# START OF INPUT
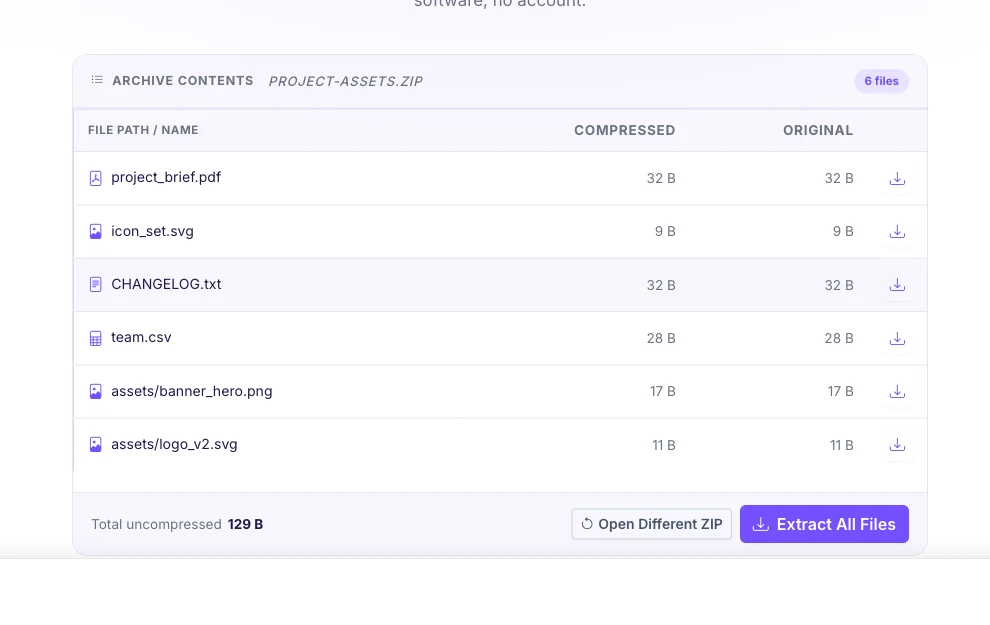Download icon_set.svg via its download icon
Image resolution: width=990 pixels, height=625 pixels.
[x=897, y=232]
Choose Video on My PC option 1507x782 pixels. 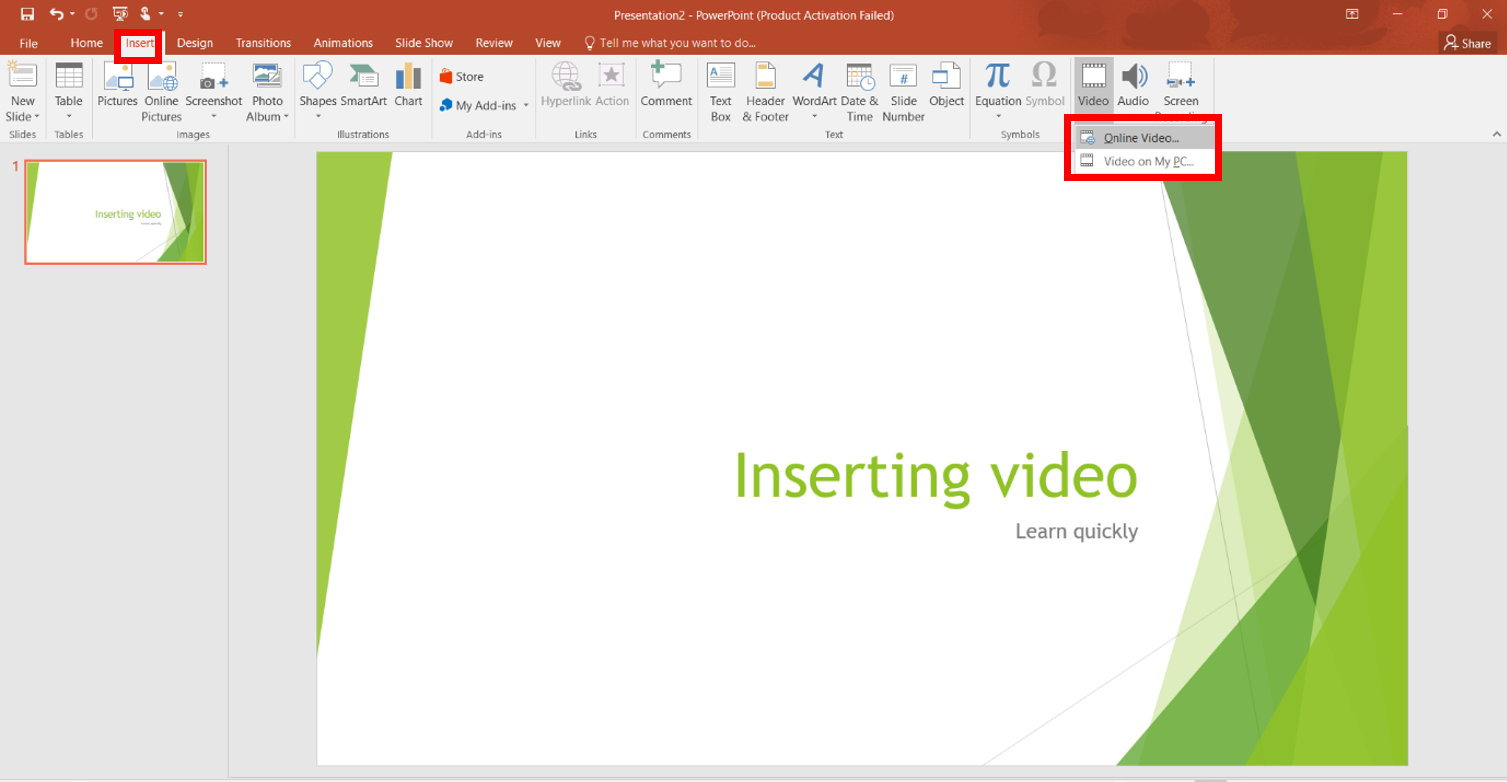click(x=1147, y=161)
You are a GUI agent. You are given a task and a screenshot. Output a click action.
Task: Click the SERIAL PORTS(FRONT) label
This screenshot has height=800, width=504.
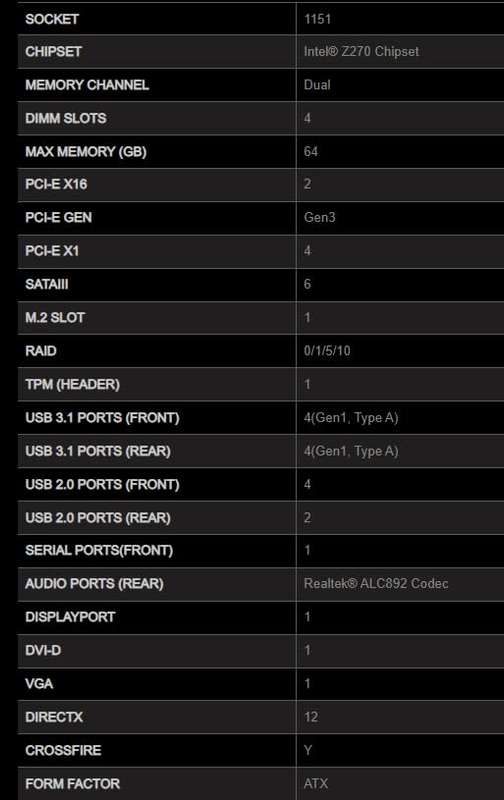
# END OF INPUT
● **PROMPT**:
Write out the data word for word from the line that contains "You are a GUI" through the end of the data, including both ends. Leave the pictures out of your answer.

● **WRITTEN SOLUTION**:
You are a GUI agent. You are given a task and a screenshot. Output a click action.
Task: Click the SERIAL PORTS(FRONT) label
This screenshot has height=800, width=504.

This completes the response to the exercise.